We should be able to elect people, pay them, and get them to run the country for the benefit of the citizens. The no-go areas are increasing along with no-go public transport routes with crime lords controlling large areas of our cities.
@Gerard Heery, some Asian countries have the death penalty for “pushers” but people still buy and sell drugs in those countries, for enjoyment, nobody tricks or forces you to take any illegal drug.
@Gerard Heery, did it, can u prove that? how did The Philippines improve their extreme poverty conditions for their people, far more important than their citizens taking illegal substances.

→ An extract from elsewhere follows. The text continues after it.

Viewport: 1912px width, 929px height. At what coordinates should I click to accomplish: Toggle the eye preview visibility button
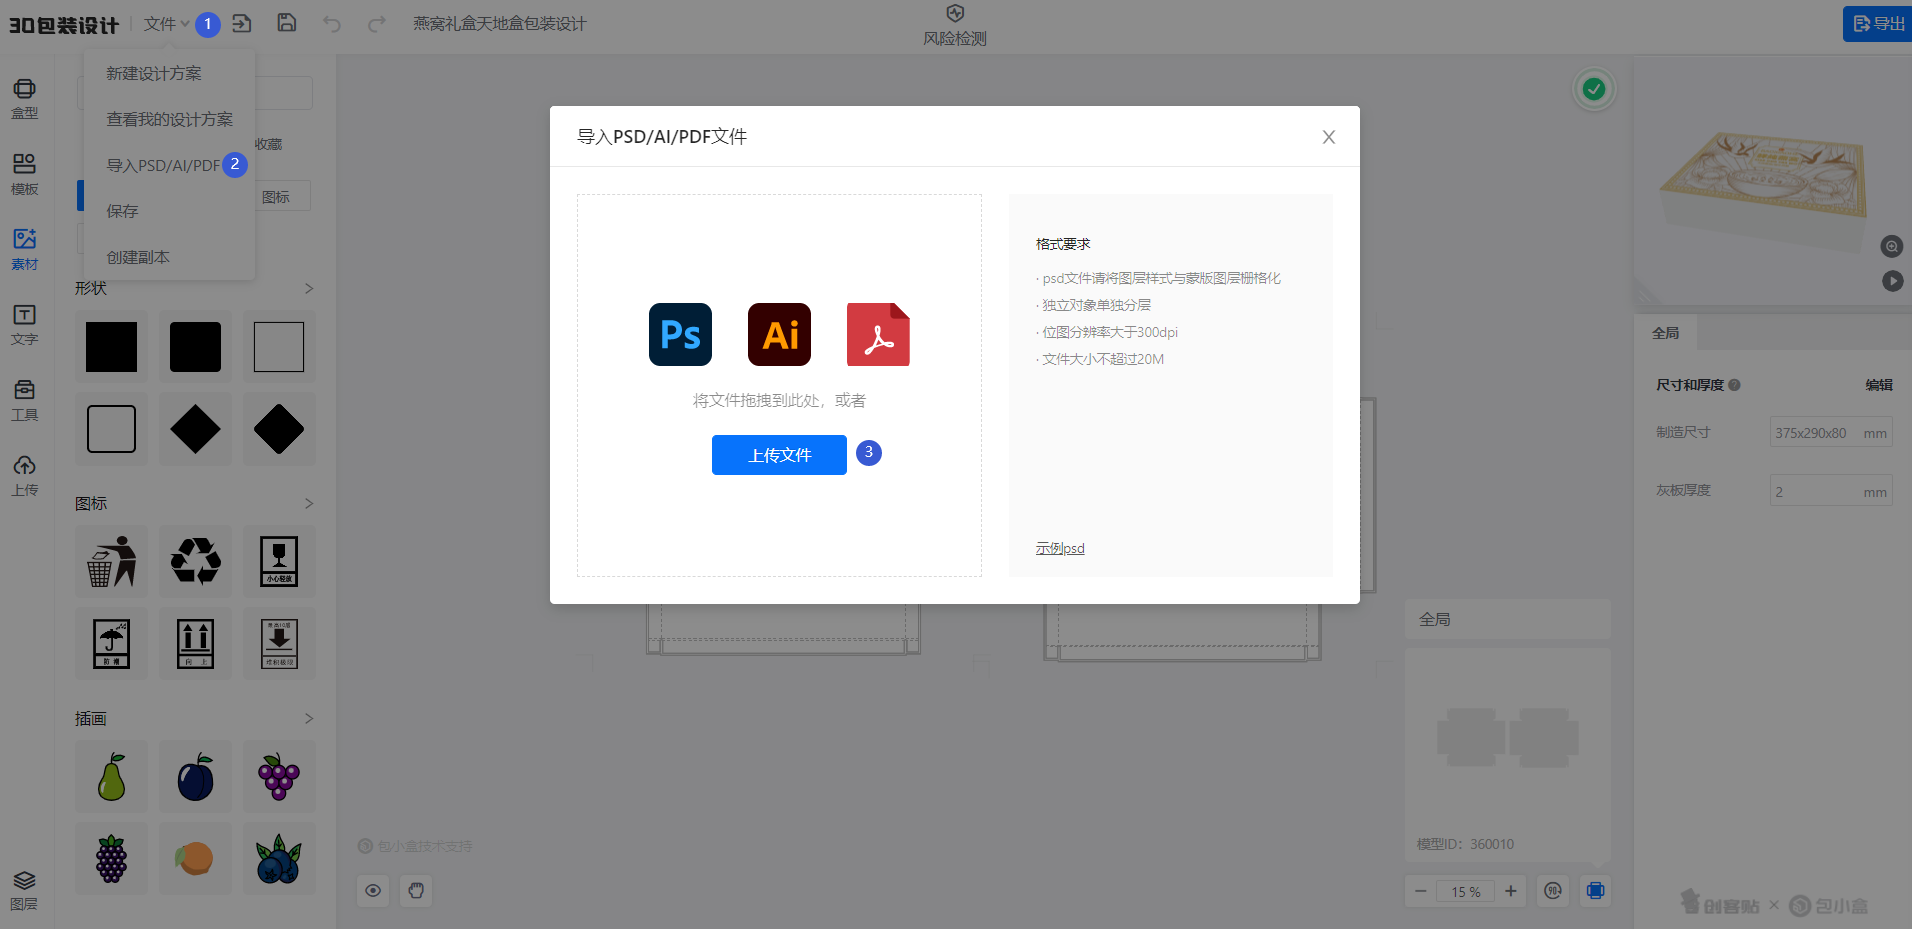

I resent this headline, and the fact that it was put out on the radio this afternoon.
I’ve lived in Whitechurch for nearly 20 years now, and I’ve come across j&nkies about three times.
Whitechurch has a ‘name’ because it’s a working class enclave surrounded by the up-themselves-brigade middle classes on all sides.
@Gerard Heery, twas on the news years ago that Ireland wasn’t bankrupt, meanwhile the IMF were on the way. Adolf Hitler was praised on his way up, was he a great leader.